WHAT IS NEEDED:
Word for word, repeat the entries, minus the pictures.

Collected data:
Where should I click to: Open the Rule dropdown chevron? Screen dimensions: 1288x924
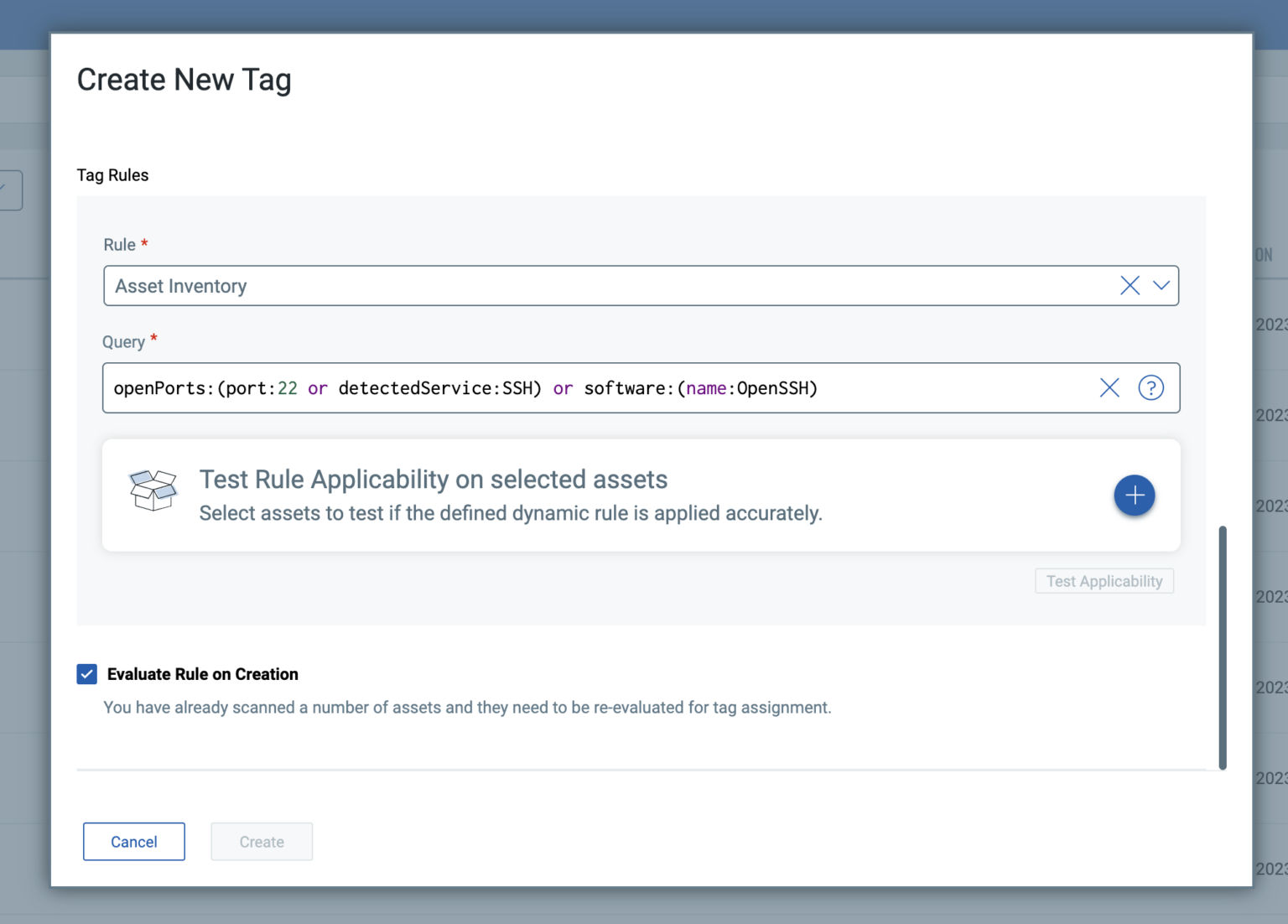[1161, 285]
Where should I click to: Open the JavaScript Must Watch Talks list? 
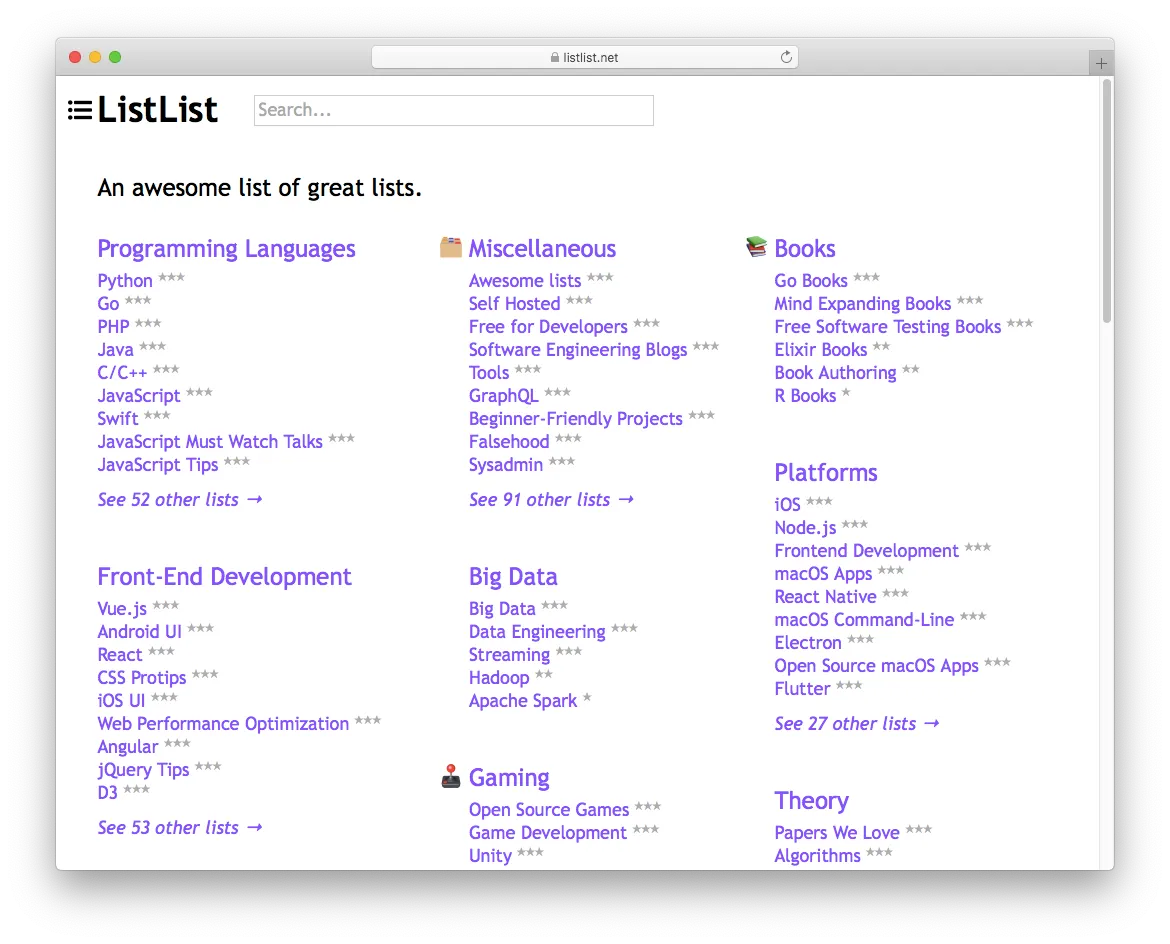[209, 441]
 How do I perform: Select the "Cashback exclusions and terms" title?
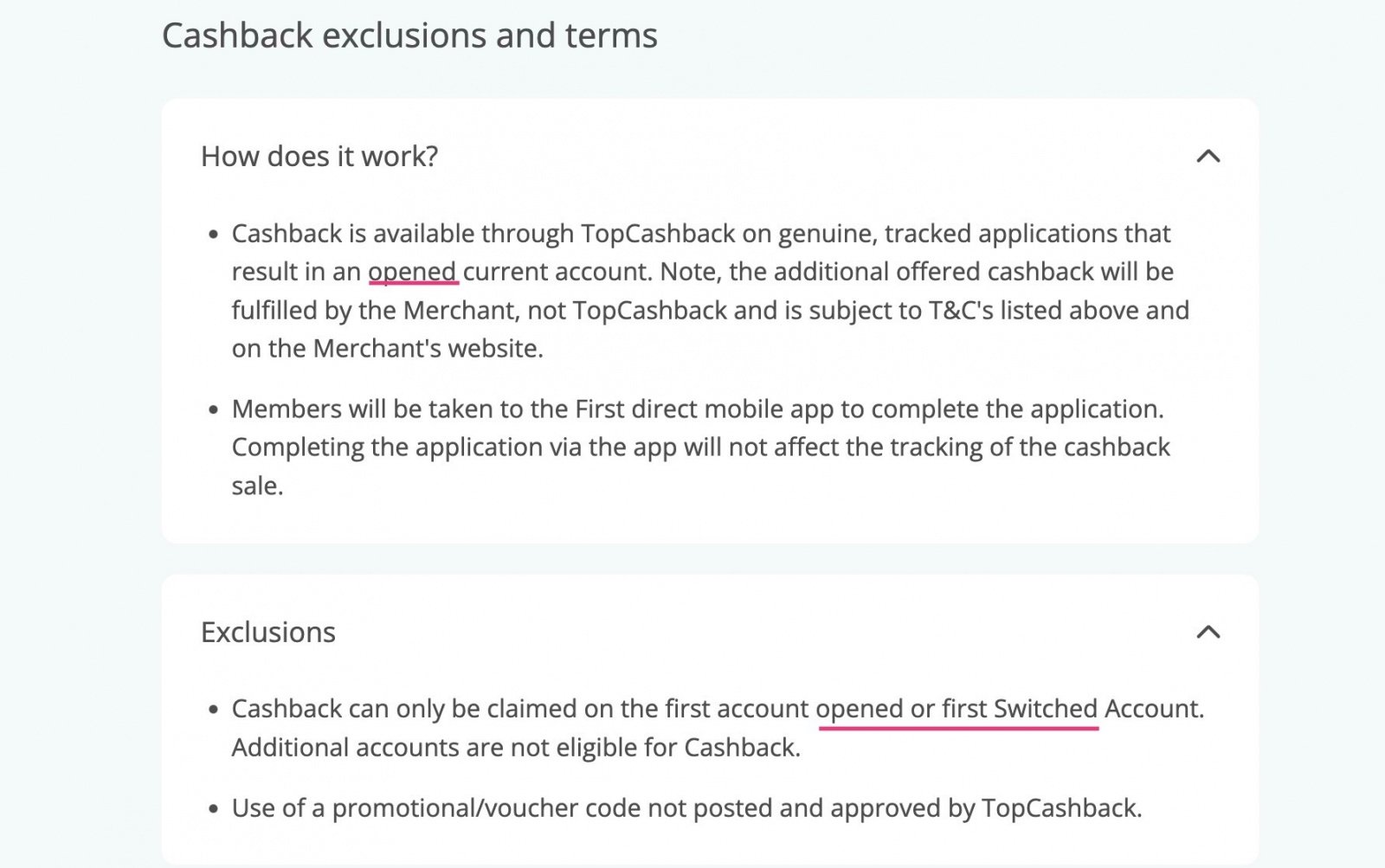pos(409,36)
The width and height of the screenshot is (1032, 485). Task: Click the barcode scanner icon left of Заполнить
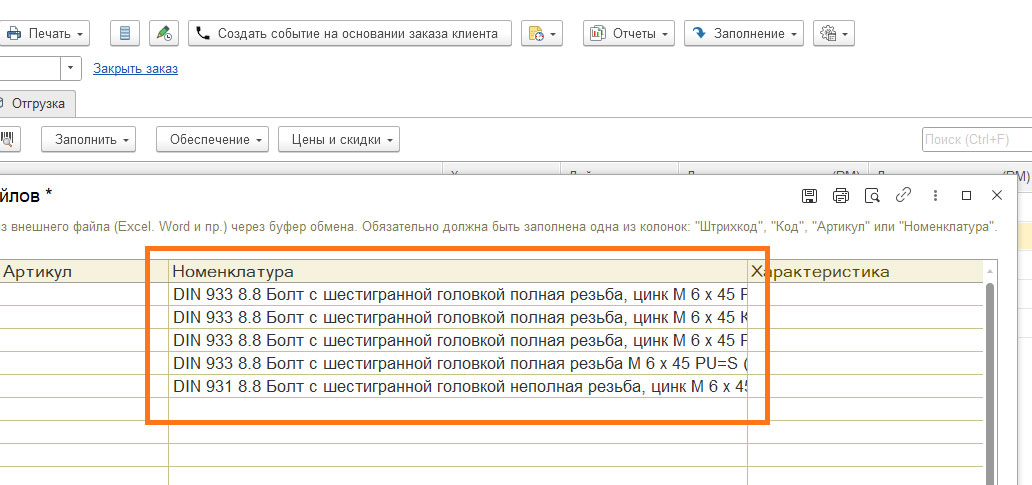pyautogui.click(x=9, y=139)
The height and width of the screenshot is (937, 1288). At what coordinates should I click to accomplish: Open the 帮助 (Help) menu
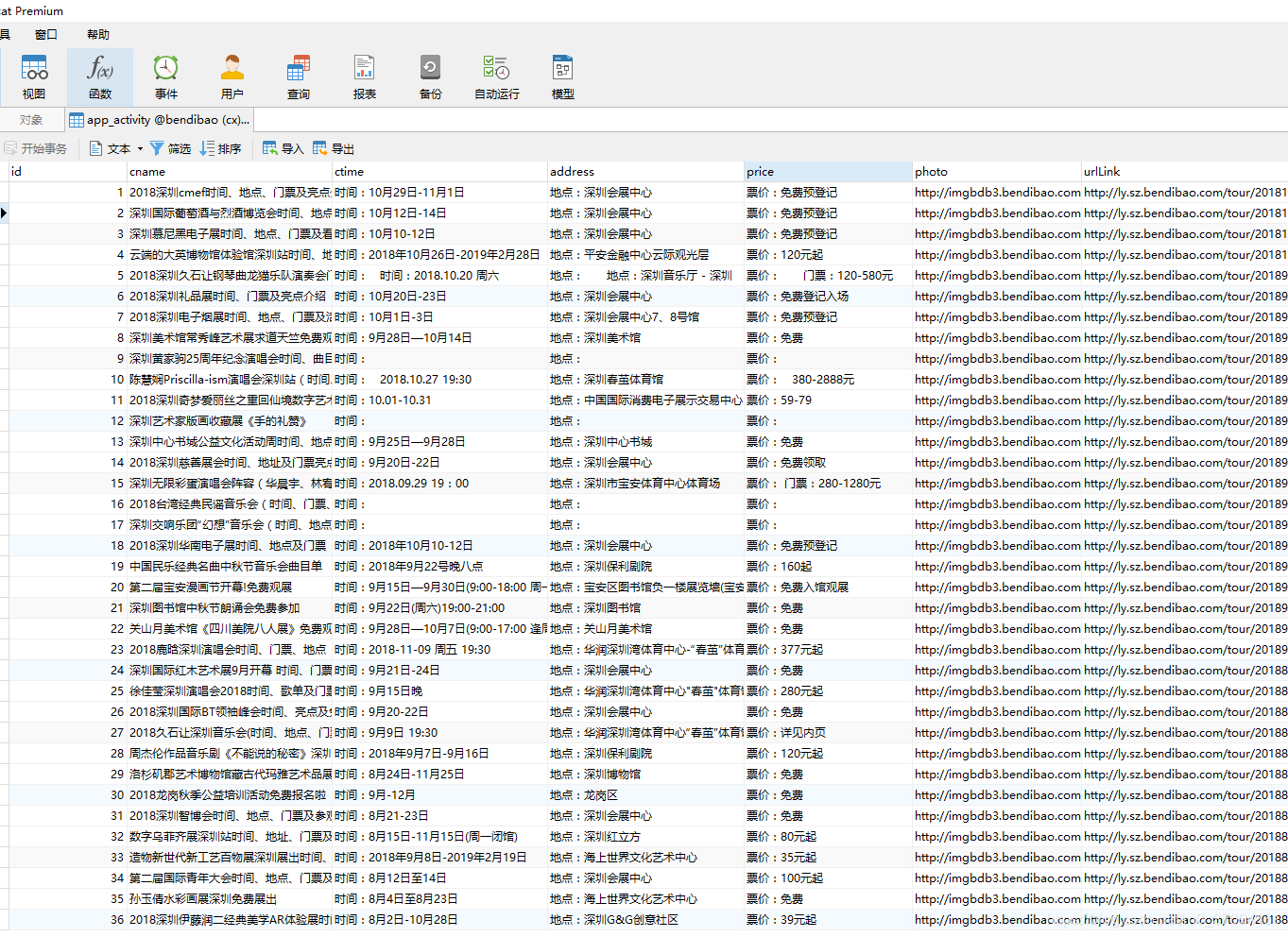tap(98, 35)
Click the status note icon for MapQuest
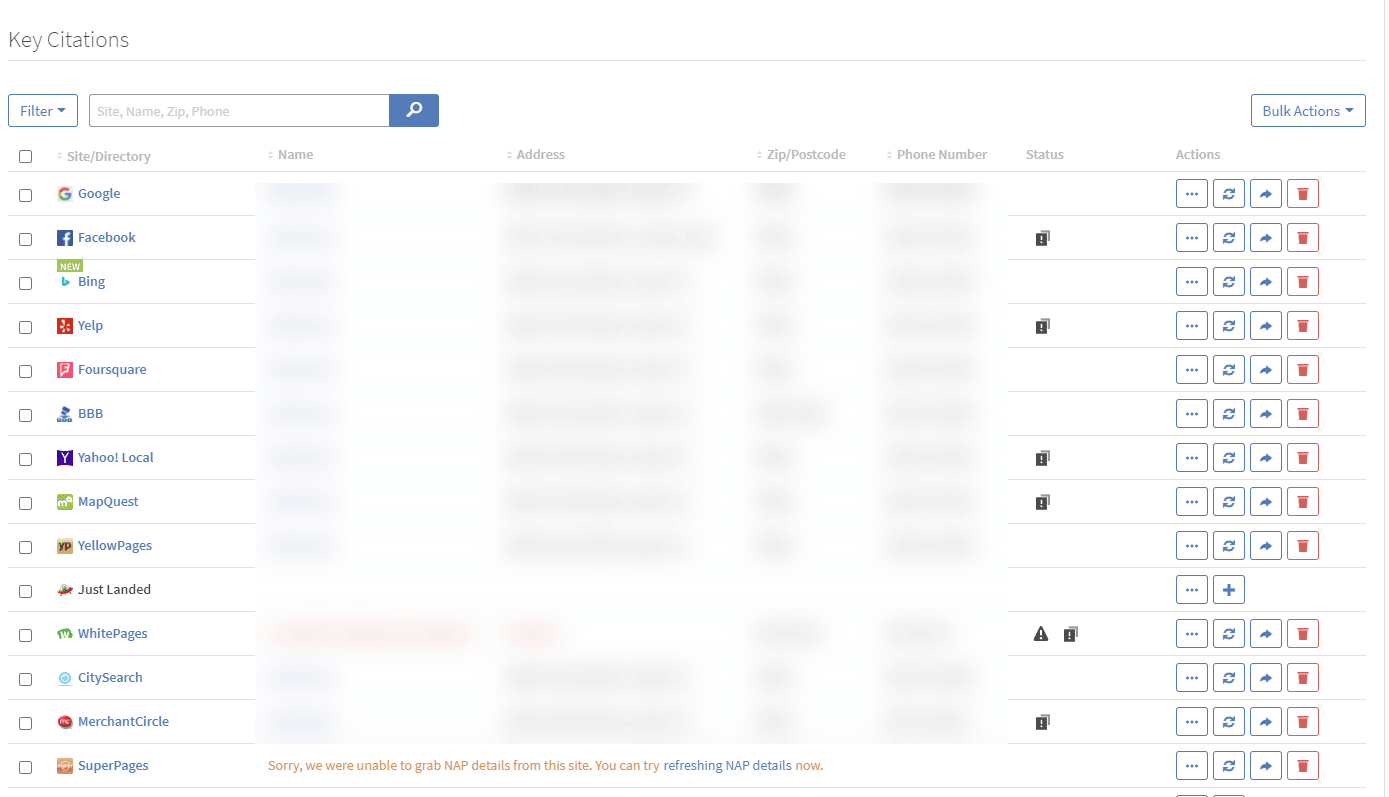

RESPONSE:
Where should I click to: Open the Rule dropdown chevron? Screen dimensions: 1288x924
[1161, 285]
Where should I click to: Open the JavaScript Must Watch Talks list? 
[209, 441]
 How do I perform: Select the "Cashback exclusions and terms" title?
pos(409,36)
The width and height of the screenshot is (1032, 485). Task: Click the barcode scanner icon left of Заполнить
pyautogui.click(x=9, y=139)
The height and width of the screenshot is (937, 1288). At what coordinates should I click to accomplish: Open the 帮助 (Help) menu
tap(98, 35)
Click the status note icon for MapQuest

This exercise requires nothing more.